Au Pakistan, il est maintenant courant que des hommes politiques influents coopèrent avec des groupes islamistes. Cela dans l’espoir de gagner en popularité auprès des électeurs ultraconservateurs.

L’influence néfaste du TLP

Le parti islamiste Tehreek-e-Labbaik Pakistan (TLP) est l’un des groupes d’extrême droite les plus influents du Pakistan. Son fondateur s’est inspiré de Mumtaz Qadri, le fanatique qui avait assassiné le gouverneur du Pendjab Salman Taseer en 2011. Ce dernier avait critiqué la loi sur le blasphème et fait campagne pour la libération d’Asia Bibi, sans doute la chrétienne la plus connue du Pakistan.

Fin octobre 2020, des milliers de partisans du TLP sont descendus dans les rues après qu’Emmanuel Macron a défendu la liberté d’expression en réaction au meurtre de Samuel Paty. Le gouvernement de Khan s’est aligné sur le mouvement en accusant le gouvernement français d’islamophobie.

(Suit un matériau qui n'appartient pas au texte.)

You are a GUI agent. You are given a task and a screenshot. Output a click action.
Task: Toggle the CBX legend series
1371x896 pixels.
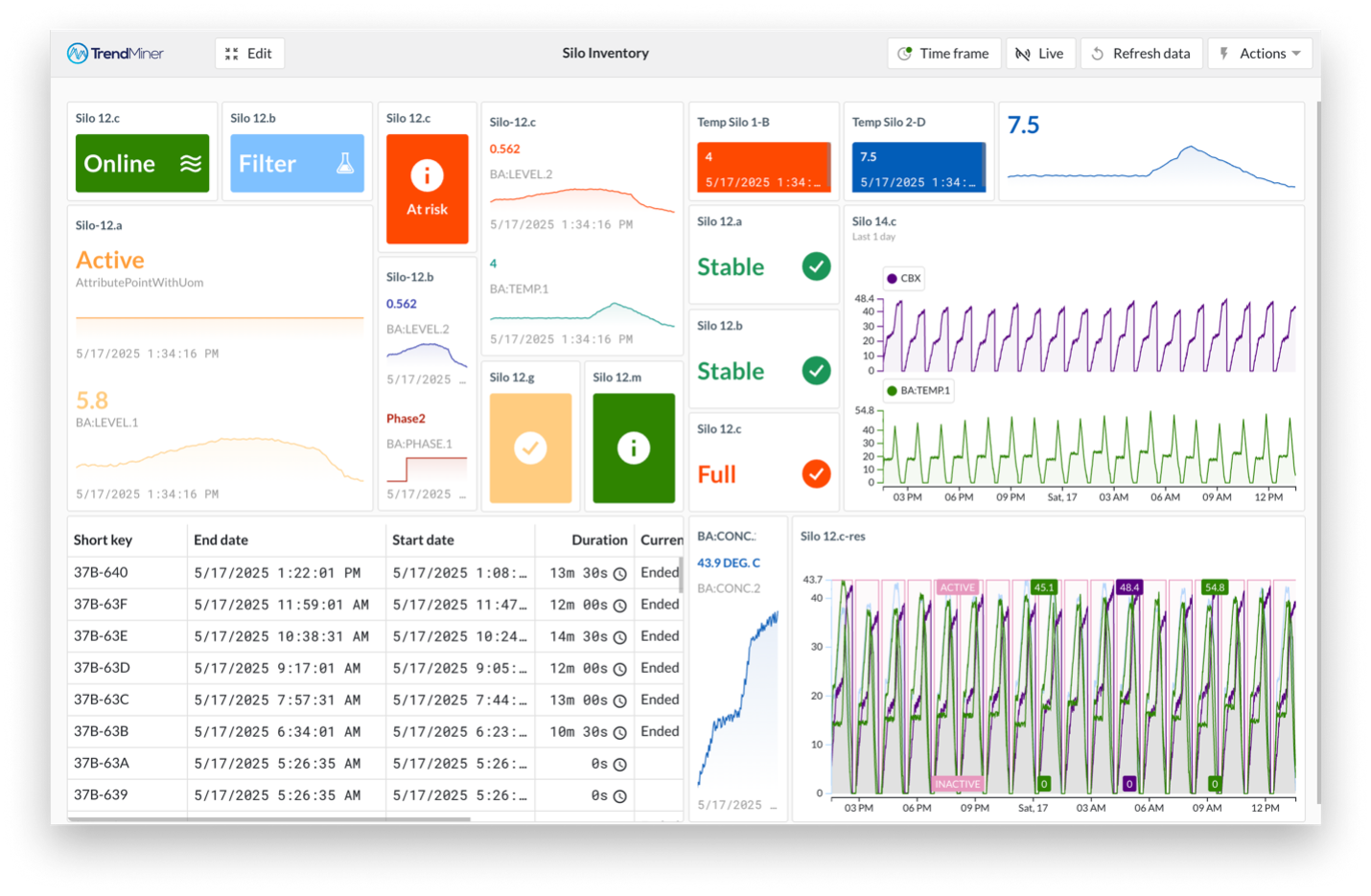pos(904,279)
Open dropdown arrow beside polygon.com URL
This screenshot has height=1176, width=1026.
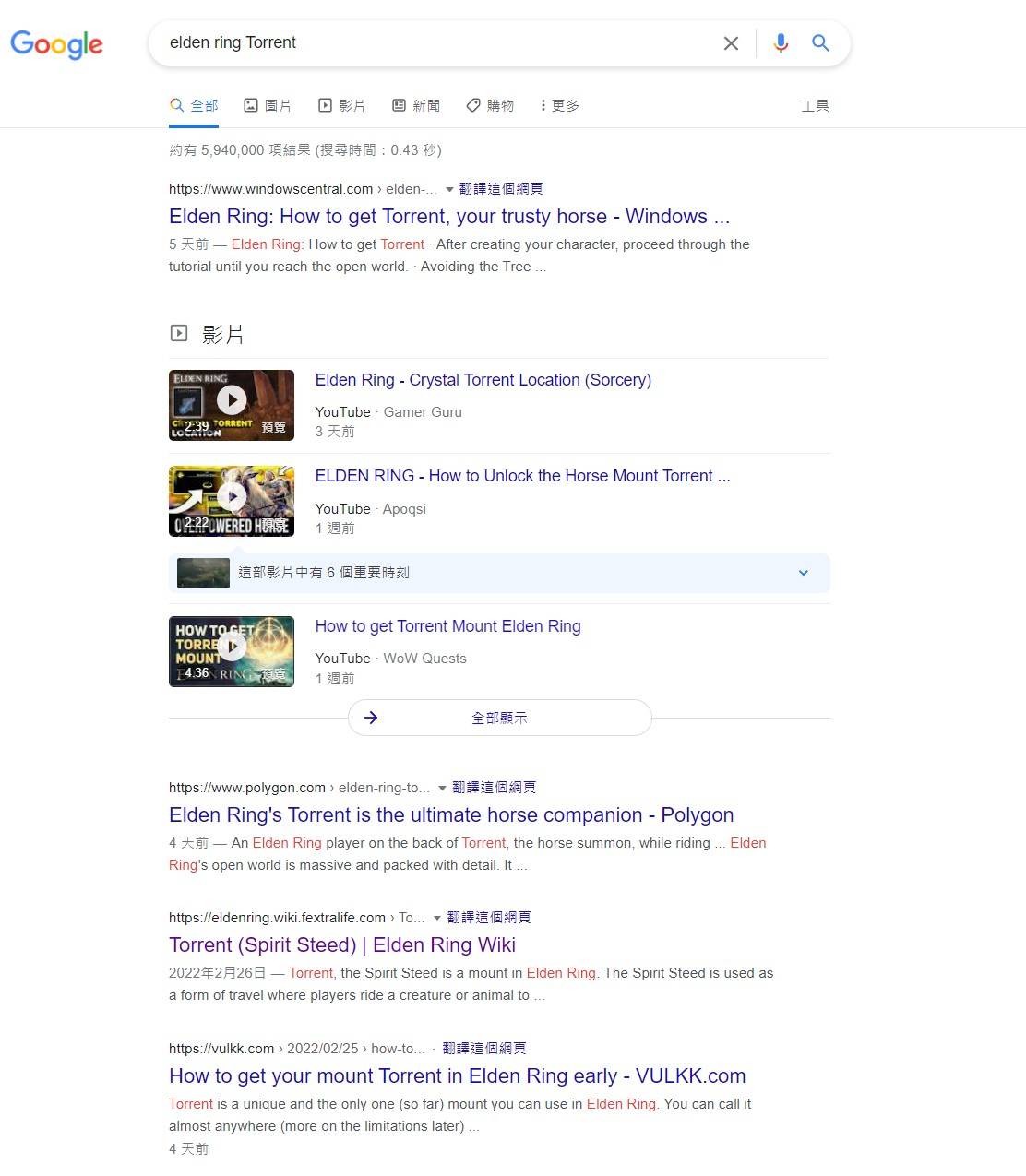(442, 788)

En avril 2021, des milliers de partisans du TLP ont à nouveau marché en direction d’Islamabad, la capitale du Pakistan. Ils ont exigé l’expulsion de l’ambassadeur français et le boycott des produits français. Pour mettre fin aux émeutes, le gouvernement a promis de discuter de ces revendications au parlement. Imran Khan a également déclaré qu’il tirait à la même corde que le TLP, car lui aussi était opposé à l’islamophobie en Occident.

Exigences croissantes

Jusqu’à présent, le gouvernement d’Imran Khan a toujours minimisé le potentiel de menace du TLP, mais il a cédé à de nombreuses demandes du groupe au fil des ans afin de les apaiser. Cela encourage le TLP à exiger des concessions toujours plus grandes et incite les autres extrémistes à mettre en avant leur programme islamiste.

Ce zèle combiné à une vision étroite de l’islam a déjà valu au TLP deux sièges dans la province du Sindh et lui a permis d’entrer dans la course en tant que troisième parti aux élections générales de 2018. Bien que le parti ait été interdit après les fortes protestations d’avril 2021, son idéologie et son influence sont omniprésentes.

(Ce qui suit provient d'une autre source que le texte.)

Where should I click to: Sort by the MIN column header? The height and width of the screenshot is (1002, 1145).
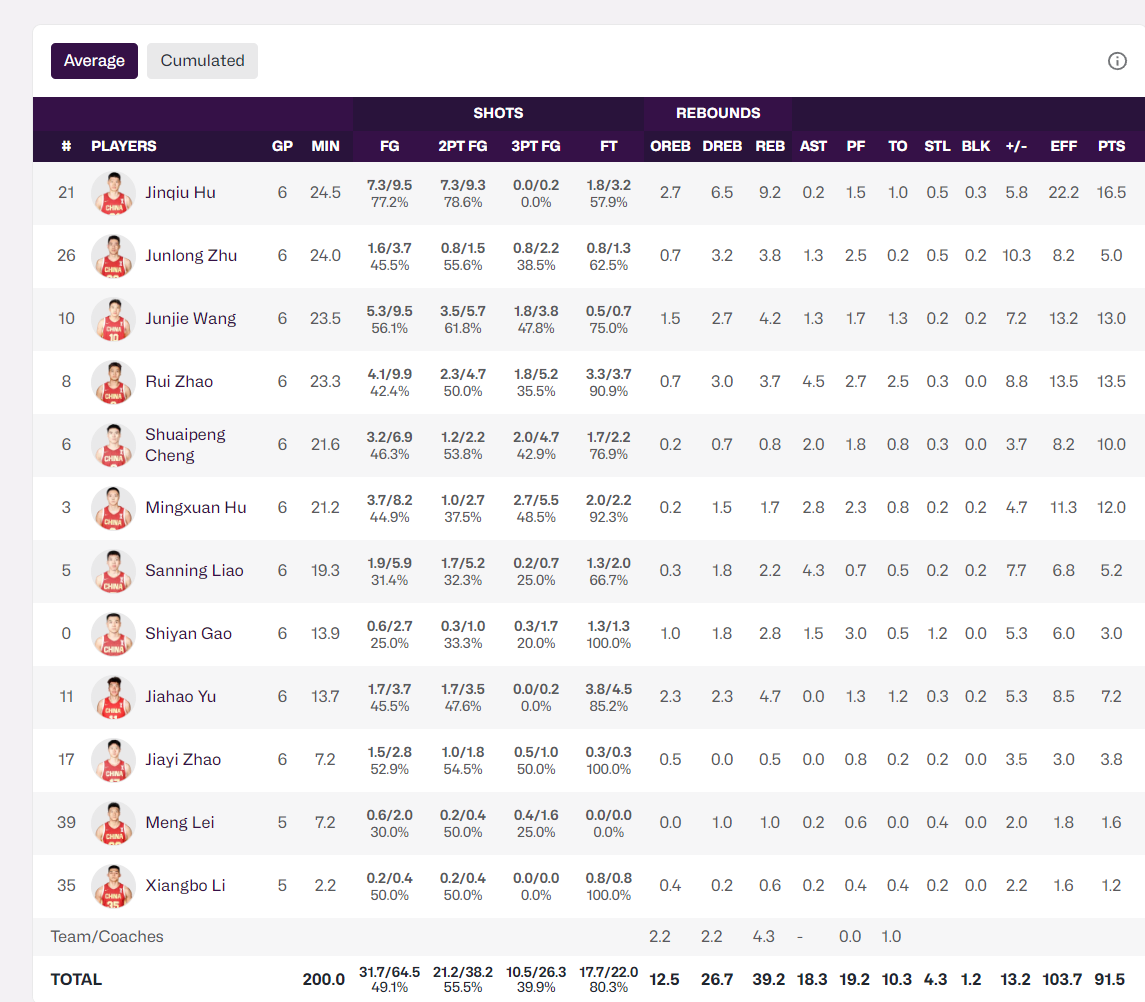pos(325,146)
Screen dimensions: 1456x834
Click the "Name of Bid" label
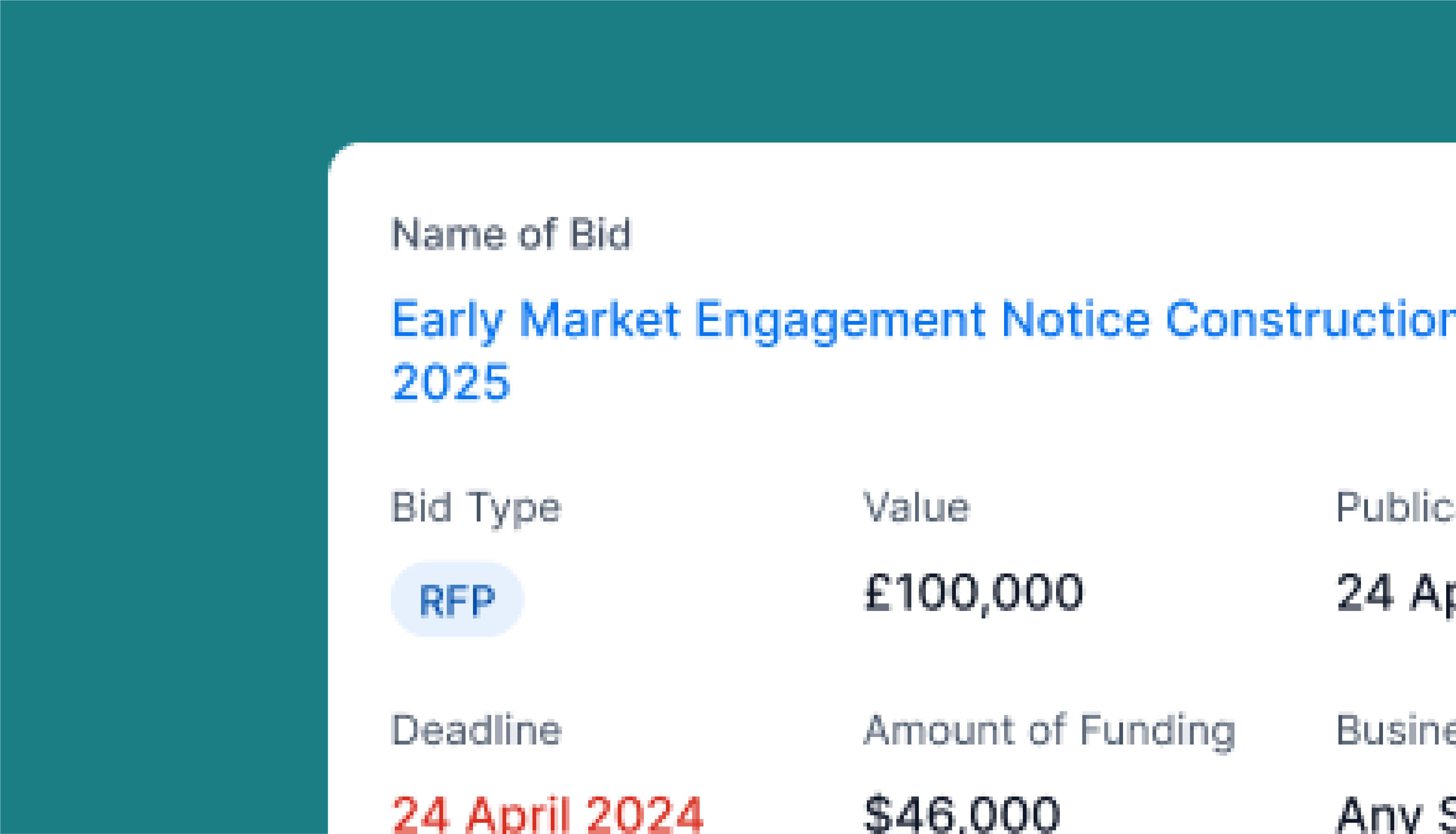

De plus, le gouvernement a déjà fourni la preuve qu’il tolère la violence au nom de l’honneur et de la défense du prophète Mahomet. Les crimes commis au nom de la religion peuvent avoir lieu en toute impunité, car si quelqu’un a le courage de les dénoncer ou de réclamer justice, il sera cloué au pilori.

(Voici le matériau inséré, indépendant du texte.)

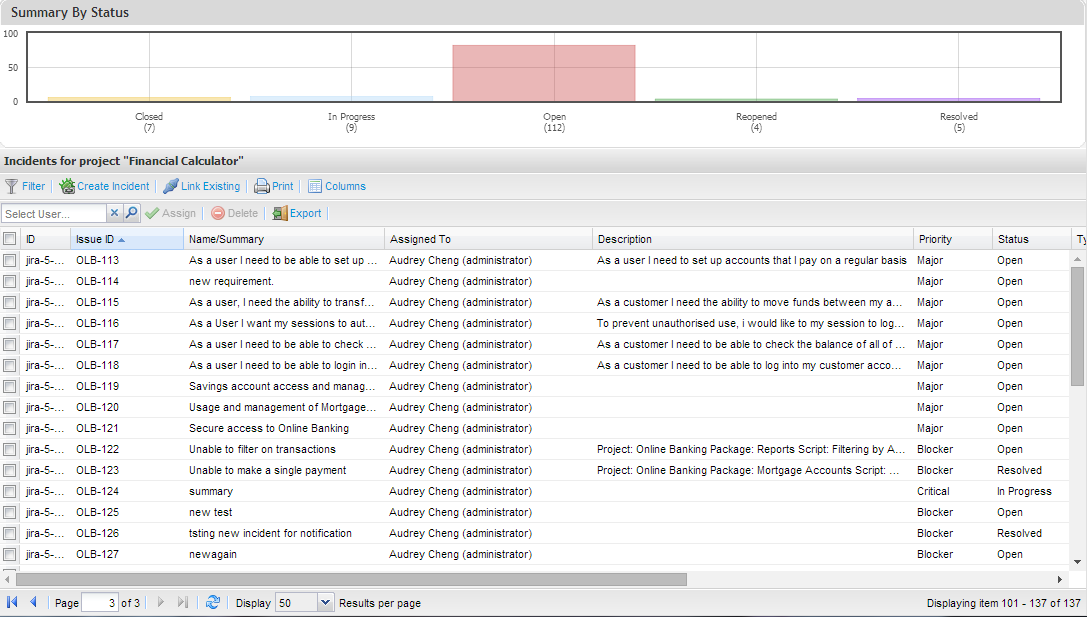1087x617 pixels.
Task: Click the Export icon
Action: tap(280, 213)
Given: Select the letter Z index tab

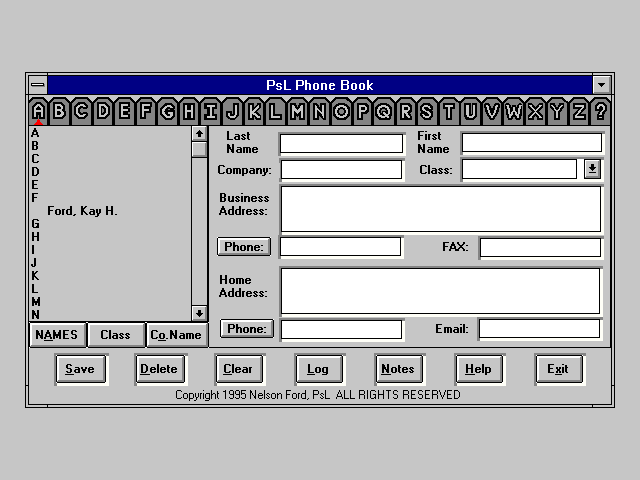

Le fait que l’islamisme devienne de plus en plus acceptable au Pakistan est inquiétant ! Notre partenaire local déclare : « La persécution des minorités religieuses et les conversions forcées sont en augmentation, et cela semble légitimé par l’État qui retire aux non-musulmans de plus en plus de droits élémentaires. » CSI défend les victimes de la conversion forcée et du mariage forcé. En outre, nous sommes engagés dans un travail d’information pour familiariser le public avec ce problème croissant.